La soledad de Safo

Safo de Mitilene, o Safo de Lesbos, fue una brillante poetisa griega que vivió por el lejano siglo VI a. C. Hoy en día su nombre ha trascendido en la cultura popular por ser el origen de la palabra lesbianismo, o bien lesbiana o lésbico, en parte debido al amor y admiración que profesaba por sus discípulas, en parte por la sensualidad de sus versos. Lo que es una lástima es que la poesía de Safo, o al menos la que se conserva, no sea apenas conocida por tantos de aquellos y aquellas que a menudo la mencionan. Pero su calidad es excepcional, no en vano Platón la llamó “la décima musa”.

In The Days Of Sappho, 1904, de J.W. Godward
In The Days Of Sappho, 1904, de J.W. Godward*

Escoger a Safo para la primera entrada del blog no es arbitrario. Safo representa a la perfección el “máximo de expresión subjetiva” que mencioné en el post introductorio. Obra y autor son aquí indivisibles, y su valoración conjunta resulta explosiva. La poesía de Safo es breve y sencilla, pero sugerente y bella, además de atemporal (al menos cuando no habla sobre dioses o a los dioses). Con pocas palabras es capaz de transmitir emociones que el lector casi puede palpar, amén de sentirse conmovido al instante. Veamos un ejemplo:

Ya se ocultó la luna
y las Pléyades
Es medianoche,
el tiempo pasa,
y yo duermo sola.

[Datos guardados]
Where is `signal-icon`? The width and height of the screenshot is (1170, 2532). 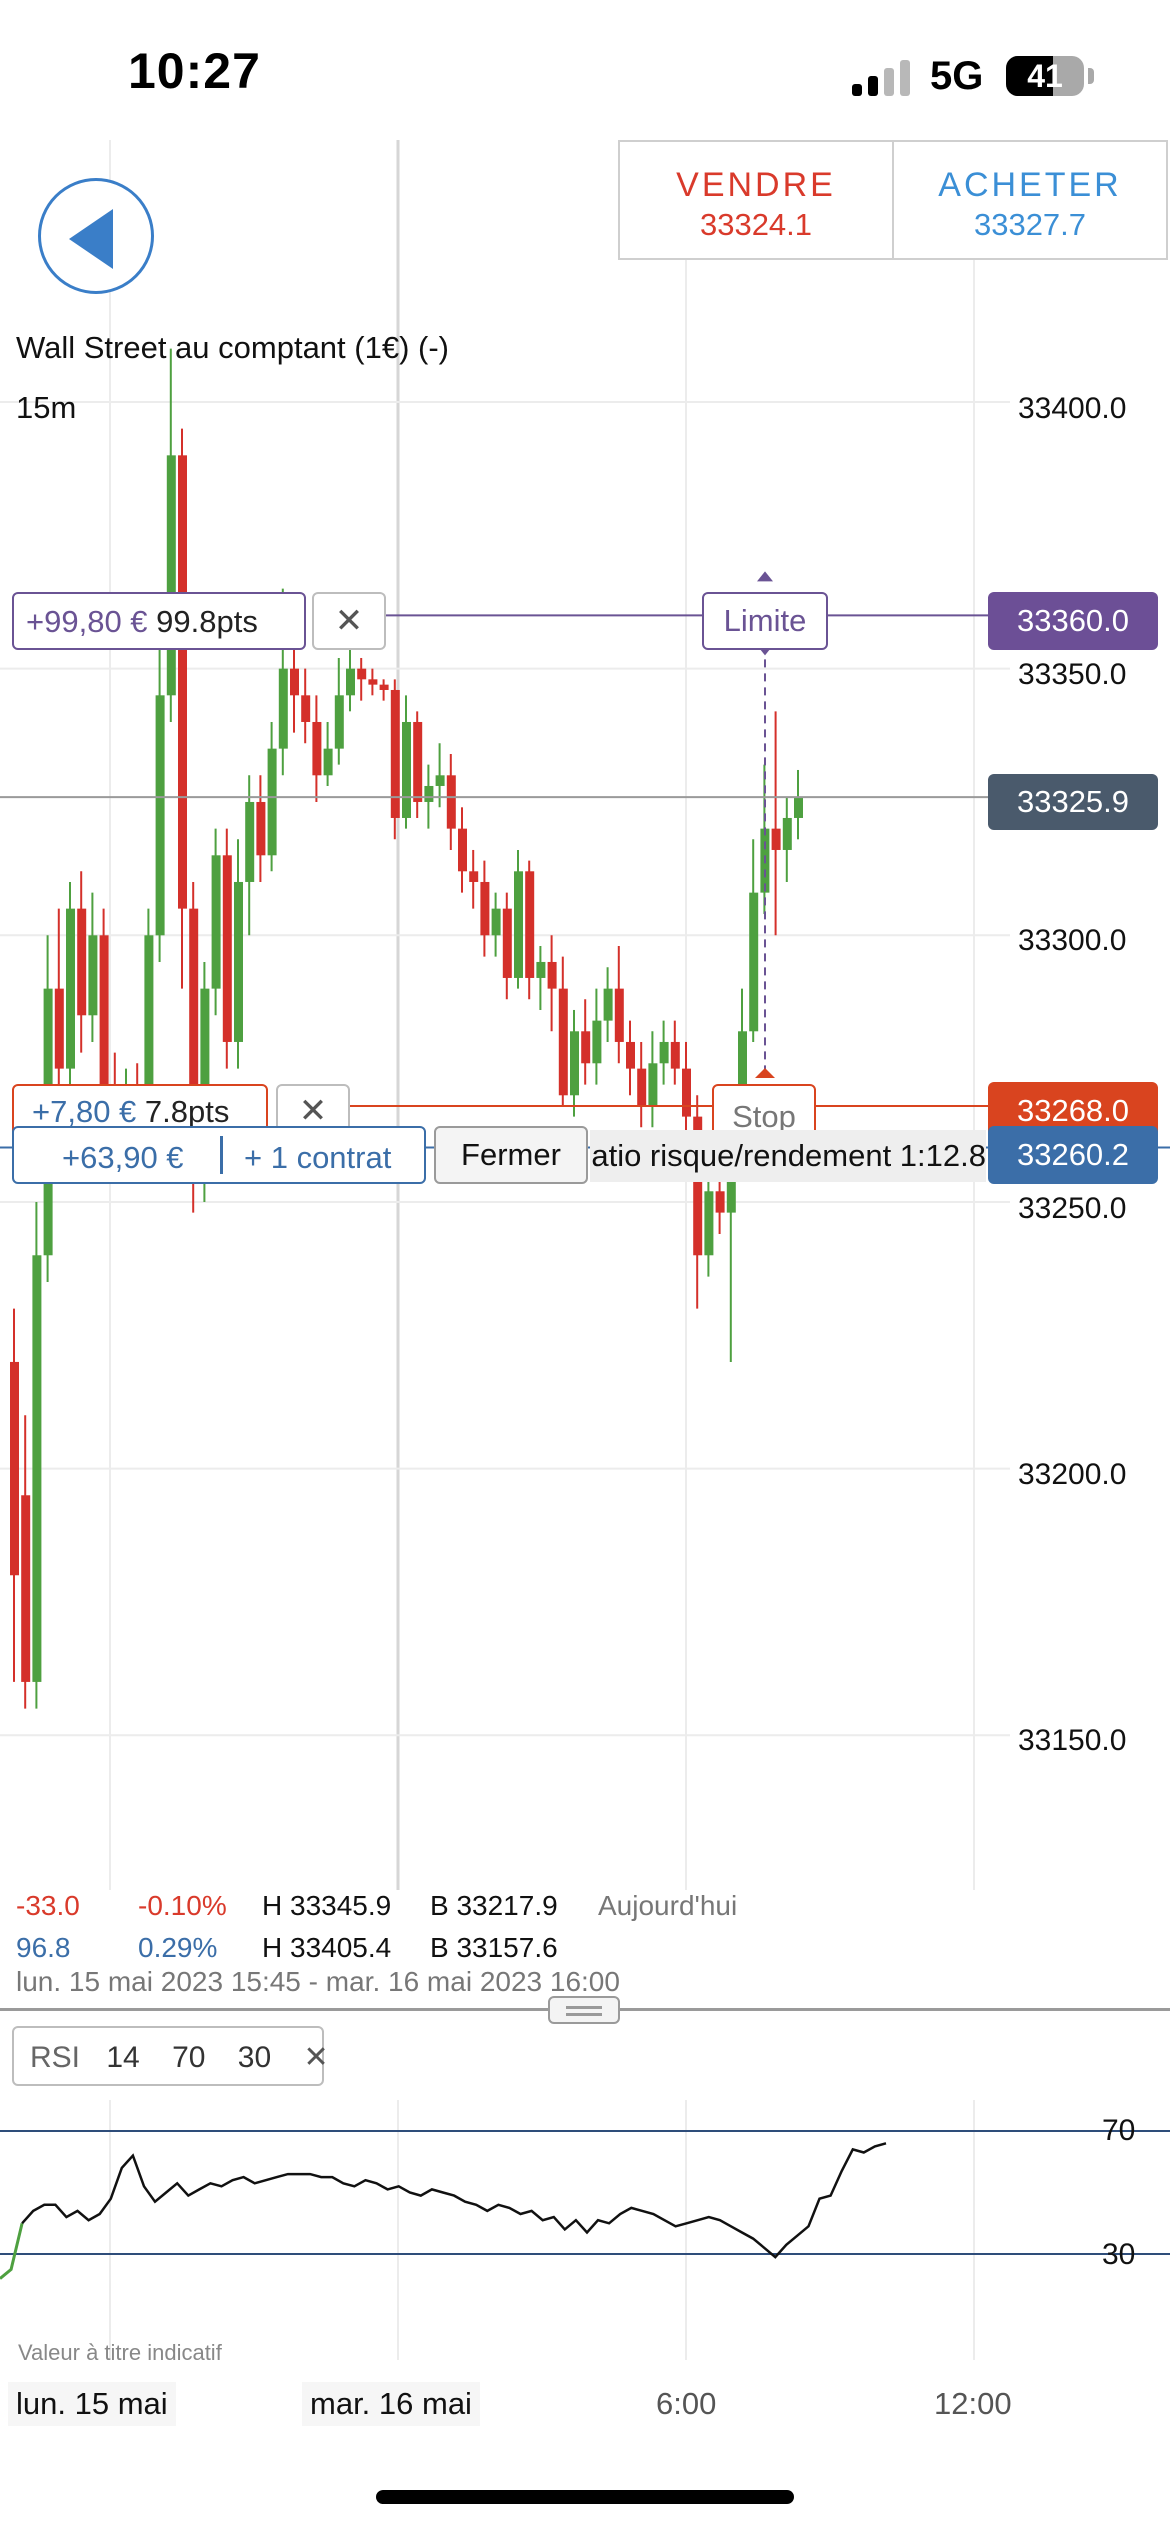
signal-icon is located at coordinates (883, 78).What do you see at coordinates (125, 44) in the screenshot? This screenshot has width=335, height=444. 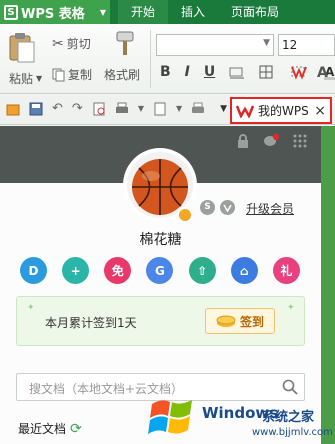 I see `format-painter-icon` at bounding box center [125, 44].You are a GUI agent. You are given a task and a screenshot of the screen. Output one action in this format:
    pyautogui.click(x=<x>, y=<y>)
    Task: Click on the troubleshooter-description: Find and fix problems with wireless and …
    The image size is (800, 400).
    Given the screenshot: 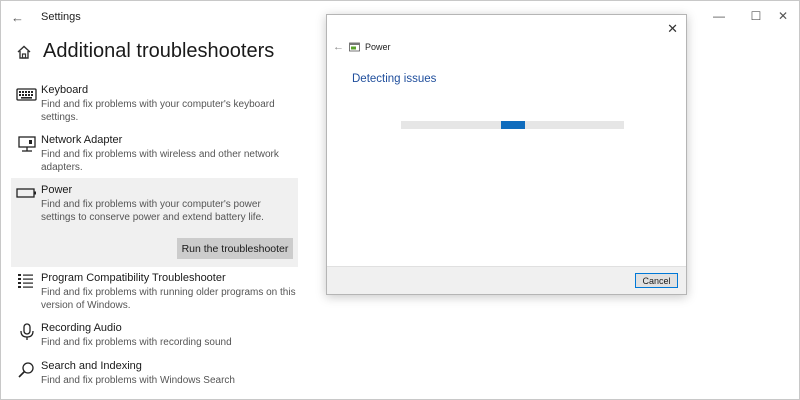 What is the action you would take?
    pyautogui.click(x=160, y=161)
    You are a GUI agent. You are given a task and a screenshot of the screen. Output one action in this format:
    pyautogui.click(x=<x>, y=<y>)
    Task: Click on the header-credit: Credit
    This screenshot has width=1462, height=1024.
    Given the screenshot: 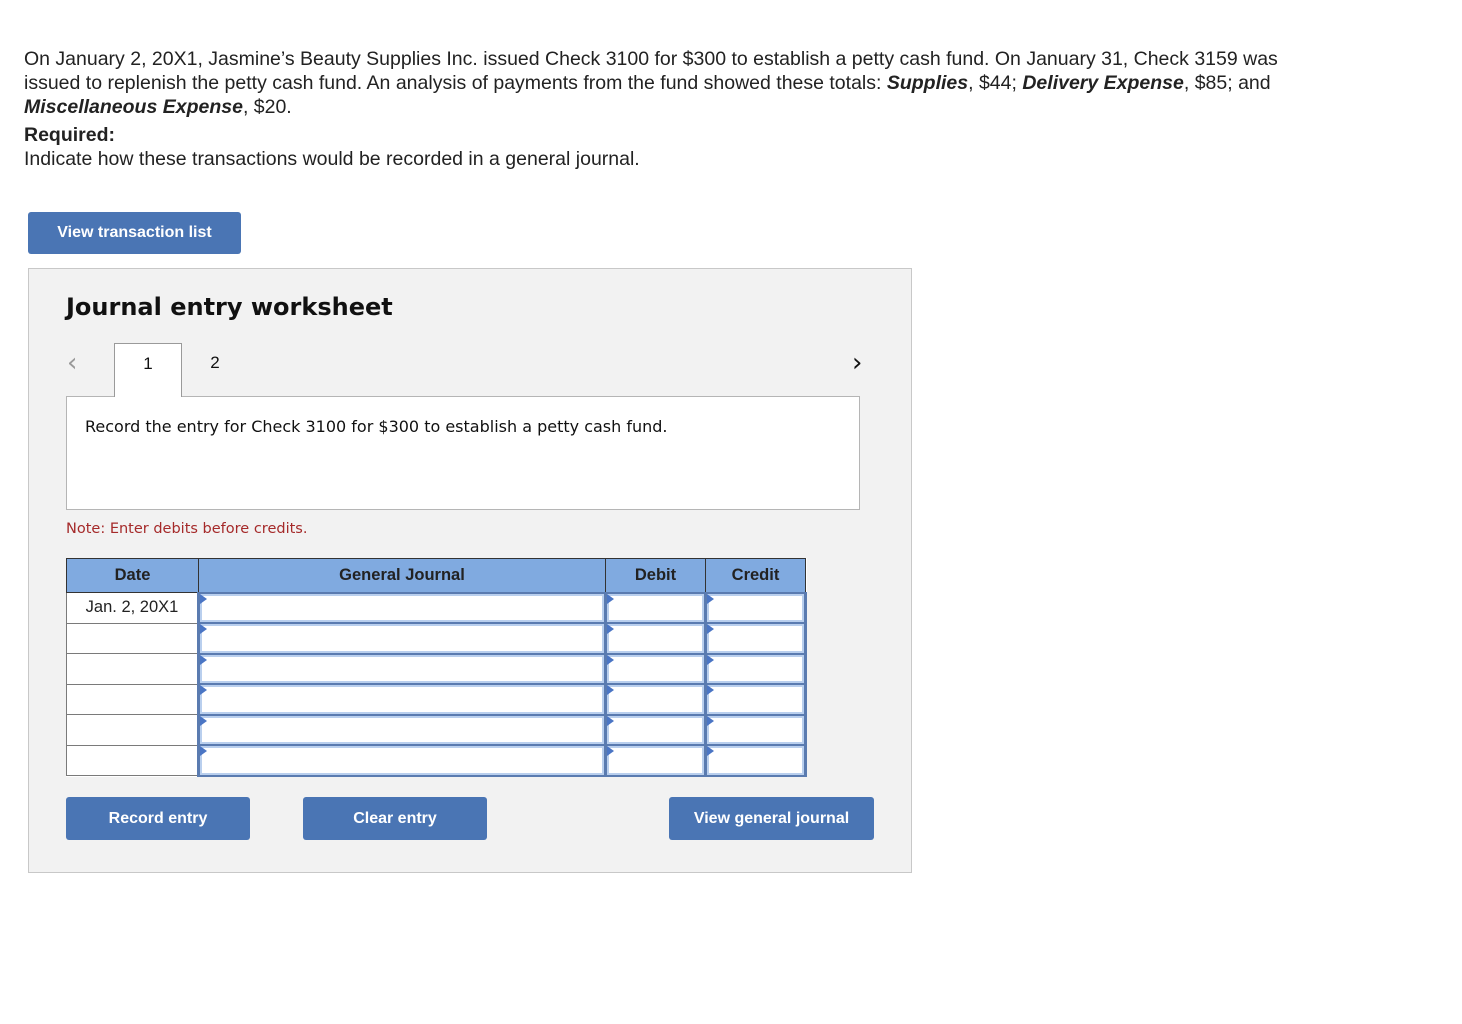 What is the action you would take?
    pyautogui.click(x=756, y=576)
    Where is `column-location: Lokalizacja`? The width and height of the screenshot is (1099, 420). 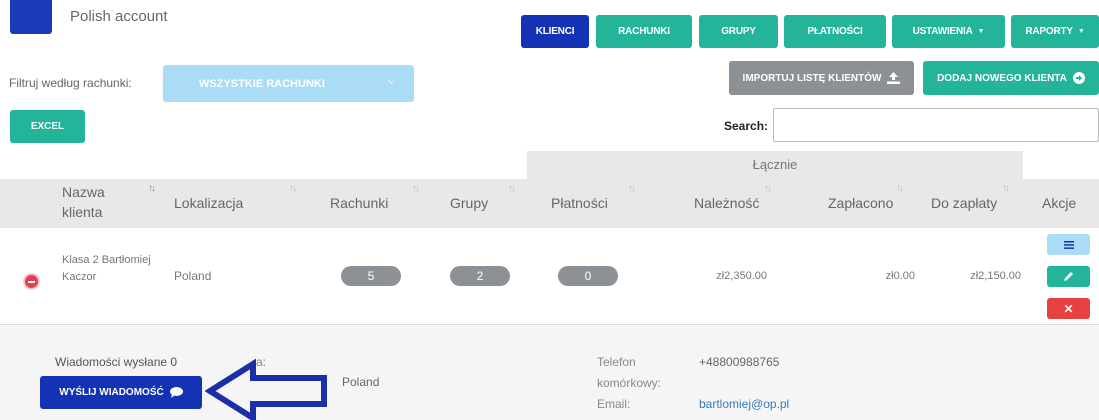
column-location: Lokalizacja is located at coordinates (208, 203).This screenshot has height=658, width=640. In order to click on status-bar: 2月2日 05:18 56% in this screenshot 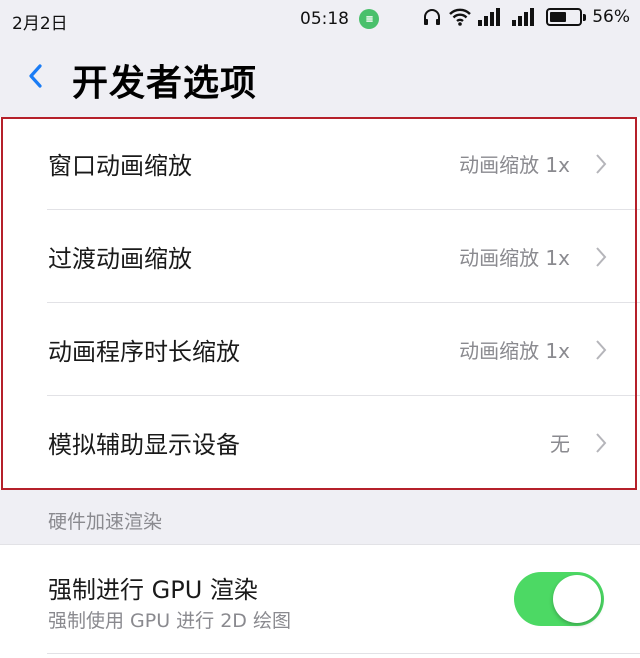, I will do `click(320, 19)`.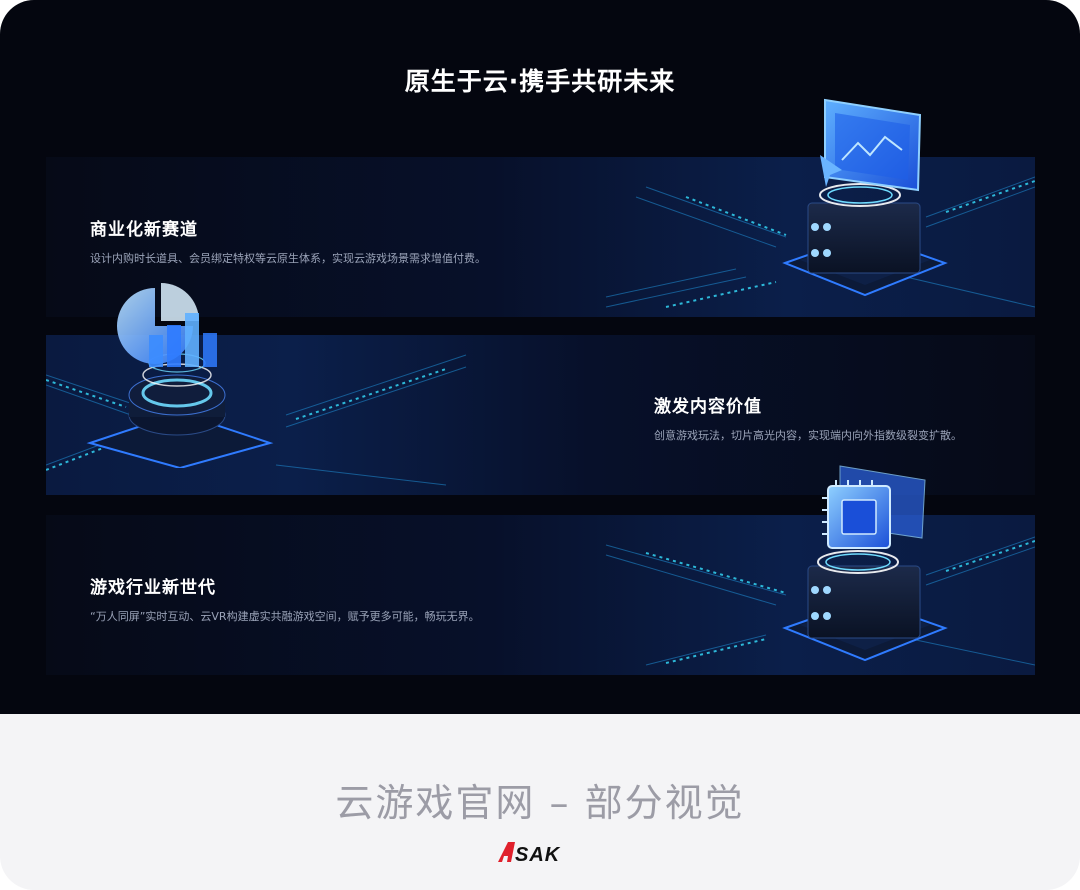  Describe the element at coordinates (865, 564) in the screenshot. I see `server-chip-icon` at that location.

### Planteamiento
Pasa al inglés esta oración del texto sobre Safo: "La poesía de Safo es breve y sencilla, pero sugerente y bella, además de atemporal (al menos cuando no habla sobre dioses o a los dioses)."

### Respuesta a la tarea
Sappho's poetry is brief and simple, but evocative and beautiful, as well as timeless (at least when it does not speak about gods or to the gods).